>> begin PASSAGE PROVIDED

An adminGrp element is similar to a transacGrp in that it groups information pertaining to another element, in this case an admin rather than a transac, specifically, a combination of adminNote, note, ref, and xref. An admin is a simplified adminGrp in which there is just a single admin element and the adminGrp container has been omitted.

A descripGrp element consists of a descrip element followed by any combination of descripNote, admin, adminGrp, transacGrp, note, ref, and xref elements.

The descrip and admin elements are examples of meta data categories in XLT. Each instance of a meta data category in XLT is an element that is specialized by the value of its type attribute. The various instantiations of the meta data categories are given in section 7.  The DXLT DCS file restricts each instantiation of a descrip to certain levels.

A termNoteGrp element, like other …Grp elements, consists of a base element, in this case a termNote, and auxiliary information, in this case, admin, adminGrp, transacGrp, note, ref, and xref elements. A comparison with descripGrp shows that the difference is that there are no descrip elements in a termNoteGrp.  This is because descrip contains concept-related data categories that do not apply to the term itself.

A termCompList element shows the internal composition of a term and consists of a combination of termCompGrp and, in the simplified case, termComp elements. A termCompGrp, consistent with the pattern set by other ...Grp elements, consists of a termComp element and a combination of termNote, termNoteGrp, admin, adminGrp, transacGrp, note, ref, and xref elements that apply to it. Each termComp element contains some component of a term, such as one of the words of which it is composed.

6.3       Text elements, i.e., elements that contain plain, basic or note text

In XLT, elements such as descrip, descripNote, admin, adminNote, transac, transacNote, termNote, note, ref, and xref, contain text. Sometimes, the permissible values of the element are restricted to a picklist. In other cases, the element can contain free text. There are three types of free text in XLT: plain, basic, and note. Plain text (#PCDATA) is defined by the XML specification. It contains no elements, only characters and character entities. Basic text is plain text with the addition of optional embedded hi elements. A hi element highlights a segment of text and optionally points to another element.  One use of hi is to mark an entailed term inside a definition. A term element contains basic text. Note text, which is used in definitions and contextual examples and similar elements, allows the following additional embedded elements besides hi: foreign, bpt, ept, it, ph, and ut. The foreign element is used to mark a segment of text that is in a different language from the surrounding text, e.g. "a <foreign lang='fr'> pamplemousse </foreign> is a grapefruit."

The five elements, bpt, ept, it, ph, and ut, are meta-markup tags that are used to mark up (i.e., encapsulate) markup to distinguish it from text. They allow XLT elements to contain various kinds of markup that needs to be retained but not necessarily processed during terminology management functions. Any such enclosed markup is modified so that start-tag characters ('<') become entities (&lt;) and ampersands become entities (&amp;). If a piece of markup to be encapsulated consists of two paired pieces of markup, such as the markup used to show that a piece of text is to be in bold or italics, then bpt and ept (begin and end paired tags) are used.  If the markup to be encapsulated consists of one piece that would be paired except that the other piece was cut off and appears outside the current element, then an it (isolated tag) is used. If the piece of markup to be encapsulated stands on its own, marking a place such as a footnote, then ph (placeholder) is used.  If the categorization of the piece of markup is unknown, then ut (unknown tag) is used.

>> end PASSAGE PROVIDED

**DIRECTIVE 1**
According to the passage on XLT elements, what are the three types of free text in XLT?
**DIRECTIVE 2**
Rewrite the XLT passage starting at "A termCompList element" and ending at "it is composed.", changing "internal composition" to "internal structure".

>> begin DATA EXTRACT

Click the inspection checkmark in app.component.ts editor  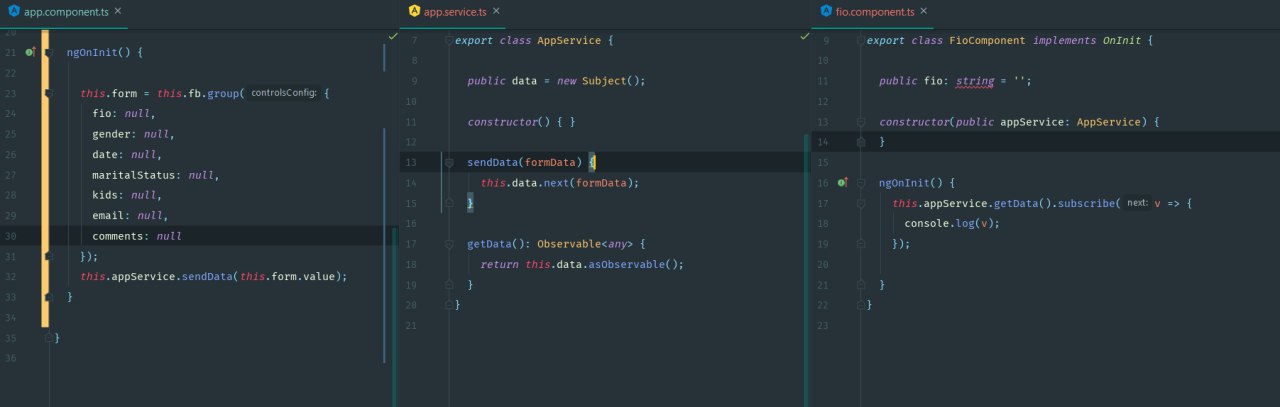click(x=393, y=36)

>> end DATA EXTRACT

**EXERCISE SOLUTION 1**
Plain, basic, and note.

**EXERCISE SOLUTION 2**
A termCompList element shows the internal structure of a term and consists of a combination of termCompGrp and, in the simplified case, termComp elements. A termCompGrp, consistent with the pattern set by other ...Grp elements, consists of a termComp element and a combination of termNote, termNoteGrp, admin, adminGrp, transacGrp, note, ref, and xref elements that apply to it. Each termComp element contains some component of a term, such as one of the words of which it is composed.